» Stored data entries

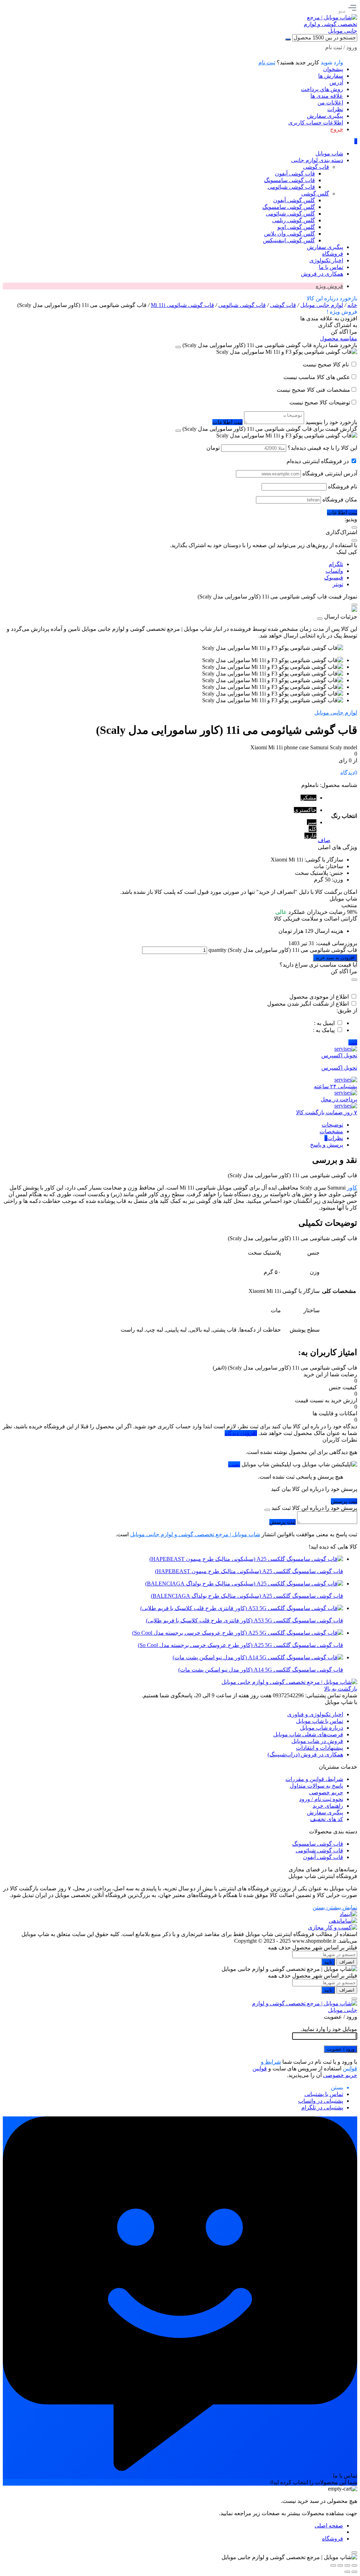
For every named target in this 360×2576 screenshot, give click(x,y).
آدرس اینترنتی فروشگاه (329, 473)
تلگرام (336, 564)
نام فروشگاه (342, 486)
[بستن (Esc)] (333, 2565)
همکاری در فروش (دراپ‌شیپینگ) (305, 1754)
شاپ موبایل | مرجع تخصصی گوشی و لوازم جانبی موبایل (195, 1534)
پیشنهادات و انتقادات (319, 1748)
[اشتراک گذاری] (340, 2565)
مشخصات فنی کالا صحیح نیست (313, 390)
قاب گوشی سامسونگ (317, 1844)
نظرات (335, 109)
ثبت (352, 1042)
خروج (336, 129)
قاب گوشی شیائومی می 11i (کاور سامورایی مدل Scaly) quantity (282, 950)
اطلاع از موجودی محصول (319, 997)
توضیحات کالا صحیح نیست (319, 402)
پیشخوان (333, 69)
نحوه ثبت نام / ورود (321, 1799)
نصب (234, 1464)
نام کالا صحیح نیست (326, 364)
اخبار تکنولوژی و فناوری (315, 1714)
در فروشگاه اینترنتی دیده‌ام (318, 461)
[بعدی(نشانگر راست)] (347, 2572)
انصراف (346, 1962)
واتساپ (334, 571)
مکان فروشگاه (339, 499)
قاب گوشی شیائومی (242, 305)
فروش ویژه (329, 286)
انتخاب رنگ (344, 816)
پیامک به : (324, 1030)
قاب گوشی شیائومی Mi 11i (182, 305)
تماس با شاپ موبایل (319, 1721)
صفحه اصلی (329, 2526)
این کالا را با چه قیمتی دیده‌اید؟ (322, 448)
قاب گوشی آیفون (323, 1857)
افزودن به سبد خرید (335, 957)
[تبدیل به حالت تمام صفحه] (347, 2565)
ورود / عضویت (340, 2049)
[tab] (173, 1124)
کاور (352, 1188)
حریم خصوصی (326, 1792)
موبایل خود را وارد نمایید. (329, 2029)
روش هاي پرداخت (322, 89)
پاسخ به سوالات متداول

» Instructions to follow
Could you reproduce the entries verbatim, leaving out all pictures?

» Response
For every named target in this 360×2576 screenshot, give click(x,y).
آدرس اینترنتی فروشگاه (329, 473)
تلگرام (336, 564)
نام فروشگاه (342, 486)
[بستن (Esc)] (333, 2565)
همکاری در فروش (دراپ‌شیپینگ) (305, 1754)
شاپ موبایل | مرجع تخصصی گوشی و لوازم جانبی موبایل (195, 1534)
پیشنهادات و انتقادات (319, 1748)
[اشتراک گذاری] (340, 2565)
مشخصات فنی کالا صحیح نیست (313, 390)
قاب گوشی سامسونگ (317, 1844)
نظرات (335, 109)
ثبت (352, 1042)
خروج (336, 129)
قاب گوشی شیائومی می 11i (کاور سامورایی مدل Scaly) quantity (282, 950)
اطلاع از موجودی محصول (319, 997)
توضیحات کالا صحیح نیست (319, 402)
پیشخوان (333, 69)
نحوه ثبت نام / ورود (321, 1799)
نصب (234, 1464)
نام کالا صحیح نیست (326, 364)
اخبار تکنولوژی و فناوری (315, 1714)
در فروشگاه اینترنتی دیده‌ام (318, 461)
[بعدی(نشانگر راست)] (347, 2572)
انصراف (346, 1962)
واتساپ (334, 571)
مکان فروشگاه (339, 499)
قاب گوشی شیائومی (242, 305)
فروش ویژه (329, 286)
انتخاب رنگ (344, 816)
پیامک به : (324, 1030)
قاب گوشی شیائومی Mi 11i (182, 305)
تماس با شاپ موبایل (319, 1721)
صفحه اصلی (329, 2526)
این کالا را با چه قیمتی دیده‌اید؟ (322, 448)
قاب گوشی آیفون (323, 1857)
افزودن به سبد خرید (335, 957)
[تبدیل به حالت تمام صفحه] (347, 2565)
ورود / عضویت (340, 2049)
[tab] (173, 1124)
کاور (352, 1188)
حریم خصوصی (326, 1792)
موبایل خود را وارد نمایید. (329, 2029)
روش هاي پرداخت (322, 89)
پاسخ به سوالات متداول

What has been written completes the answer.